Baseline and Dynamic Changes in Hemoglobin Levels Predict Treatment Response and Prognosis in Metastatic Renal Cell Carcinoma: A Multicenter Retrospective Study.

INTRODUCTION

Clinical markers of response in metastatic renal cell carcinoma (mRCC) are lacking. Low hemoglobin (Hb) is associated with poor outcomes in the IMDC risk score. This study evaluates the role of Hb as a marker of treatment outcomes in mRCC.

PATIENTS AND METHODS

This multicenter retrospective study evaluated 276 patients with mRCC treated with frontline immune checkpoint inhibitor (ICI) therapy, ICI and vascular endothelial growth factor (VEGF) inhibitor (VEGFI) combinations (ICI/VEGFI), or VEGFI monotherapy between 2014 and 2021. Hb levels at baseline, week 6 and 12 and at disease progression or death were recorded.

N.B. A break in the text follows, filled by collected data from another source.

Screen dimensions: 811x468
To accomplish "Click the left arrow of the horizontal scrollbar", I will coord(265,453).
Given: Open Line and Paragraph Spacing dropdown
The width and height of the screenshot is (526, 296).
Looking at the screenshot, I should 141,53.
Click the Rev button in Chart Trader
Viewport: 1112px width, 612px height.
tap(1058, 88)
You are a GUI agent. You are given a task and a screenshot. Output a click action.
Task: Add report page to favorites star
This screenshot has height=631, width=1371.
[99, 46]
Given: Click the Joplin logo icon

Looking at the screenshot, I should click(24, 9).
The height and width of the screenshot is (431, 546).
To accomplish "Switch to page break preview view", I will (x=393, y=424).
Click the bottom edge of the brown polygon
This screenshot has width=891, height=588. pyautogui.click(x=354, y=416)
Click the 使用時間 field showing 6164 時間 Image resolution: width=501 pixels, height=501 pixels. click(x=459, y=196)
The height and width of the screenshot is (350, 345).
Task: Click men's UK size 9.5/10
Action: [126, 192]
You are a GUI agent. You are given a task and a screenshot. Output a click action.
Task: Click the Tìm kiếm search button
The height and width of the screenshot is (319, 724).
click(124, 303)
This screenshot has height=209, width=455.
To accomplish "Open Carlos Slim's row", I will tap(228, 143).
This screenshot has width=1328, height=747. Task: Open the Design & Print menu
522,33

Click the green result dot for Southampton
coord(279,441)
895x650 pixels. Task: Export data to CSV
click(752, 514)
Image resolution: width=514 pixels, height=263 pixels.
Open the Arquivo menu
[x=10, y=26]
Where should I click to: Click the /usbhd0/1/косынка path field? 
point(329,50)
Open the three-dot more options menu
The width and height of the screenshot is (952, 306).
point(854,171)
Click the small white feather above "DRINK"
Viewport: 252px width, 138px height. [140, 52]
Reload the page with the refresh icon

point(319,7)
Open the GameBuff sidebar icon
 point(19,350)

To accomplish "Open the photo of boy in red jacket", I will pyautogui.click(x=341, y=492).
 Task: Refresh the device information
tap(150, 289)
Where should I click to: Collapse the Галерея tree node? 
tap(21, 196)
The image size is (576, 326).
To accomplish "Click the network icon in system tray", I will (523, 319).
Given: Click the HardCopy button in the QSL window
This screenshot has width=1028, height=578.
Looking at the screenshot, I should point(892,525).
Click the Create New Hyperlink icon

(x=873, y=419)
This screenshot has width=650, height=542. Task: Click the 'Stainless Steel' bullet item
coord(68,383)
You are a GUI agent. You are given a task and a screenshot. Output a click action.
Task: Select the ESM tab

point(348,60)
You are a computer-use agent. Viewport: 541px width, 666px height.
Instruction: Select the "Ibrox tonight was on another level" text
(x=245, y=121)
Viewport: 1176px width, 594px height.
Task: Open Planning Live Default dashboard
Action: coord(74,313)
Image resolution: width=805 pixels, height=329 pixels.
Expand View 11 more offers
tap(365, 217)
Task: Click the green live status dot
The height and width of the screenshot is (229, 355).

Patients were categorized as responders (CR+PR) or nonresponders (SD+PD) using cross-sectional imaging at week 12. The association between baseline and dynamic changes in Hb and oncological outcomes was assessed.

RESULTS

Thirty-seven percent, 40% and 22% of patients received ICIs, ICI/VEGFI and VEGFI respectively. In patients receiving ICIs, there was a significant increase in Hb amongst responders from baseline to week 12 (P= .02). Amongst patients receiving ICI/VEGFI, there was an increase in Hb from baseline to week 12 which was greater in responders (P< .001). In patients receiving VEGFI monotherapy, responders had a higher Hb at baseline (P= .01), week 6 (P= .04), and week 12 (P= .003). An increase in Hb was a significant independent predictor of progression-free survival amongst patients receiving ICIs (HR 0.40, 95%CI, 0.19-0.83, P= .009).

CONCLUSION

Baseline and dynamic changes in Hb are associated with first-line treatment outcomes in patients with mRCC and represent a pragmatic early serological marker.